3. Rotate the engine to a known point - I'd use the timing mark on the crank to rotate it to TDC. It doesn't matter the position, just that you can get back to it of needed.
4. Using a sharpie, mark a line on the housing and face of the IP gear, so you have a reference mark. When we rotate the gear, it will move but the housing marks won't, so you'll be able to see how far you went.
5. Remove all 4 bolts holding the IP gear housing to the block
6. Using a small prybar, lever up on the IP gear housing to break the seal. We need to get it up just enough for the IP gear to clear the cam gear. No more than about 1/2".
7. While holding the gear cover up, try to rotate the IP gear by hand, just a little. You only want it to skip one tooth.
When looking at the front of the engine, the IP gear goes clockwise to advance it(top of IP gear towards driver's side, which is opposite how you would rotate the IP).
8. When you think you've got it(and it might take several tries to get it only one tooth over - you are trying to feel the gears as you have them just out of mesh), tighten down the 4 bolts on the IP gear housing again and fire it up.
If it feels like you went too far, rotate the engine back to the known point(where all your marks line up again) and try adjusting it again. It's not that hard, and you have the reference marks to keep you close. One tooth is going to be perhaps the width of a normal sharpie line at the edge of the cam gear that you see through the insepection cover - you don't have to go far.

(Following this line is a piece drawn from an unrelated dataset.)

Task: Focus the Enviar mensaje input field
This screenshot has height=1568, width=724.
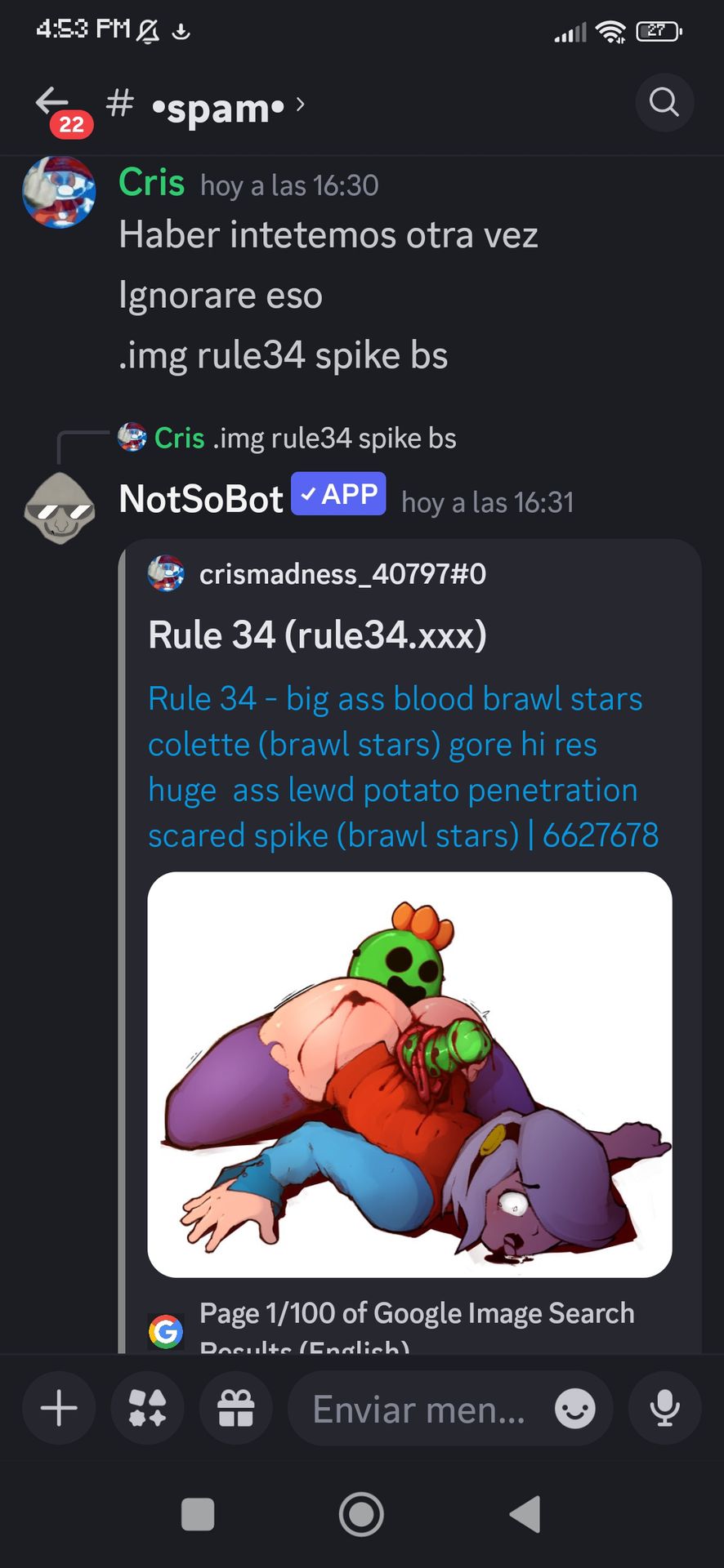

If you got it right, it should be a bit clattery when running. It should be noticably too advanced.
You will then loosen the IP bolts and "retard" the IP by rotating it back towards the driver's side a but until you get something that sounds reasonable. Tighten it back up, reinstall the inspection cover, and test it out.
You will then want to play with the timing a bit - try it a bit retarded from where you have it, and a bit advanced. See what 'feels' better.
If you see white/gray smoke on heavy acceleration(vs black), you are too retarded. If it clatters a huge amount, you are too advanced.
You'll also want to make sure to do your timing/power tests once the engine has warmed up and the cold advance has turned off - that advances it another few degrees.
In my opinion, doing this will get you a very reasonable timing job. No, it might not be book-perfect, but it will run well, and get decent fuel mileage and power.
(Typically, where you make the most power in an IDI is also where you get the best fuel economy, because the engine is "fighting itself" less, using less fuel to make the same output)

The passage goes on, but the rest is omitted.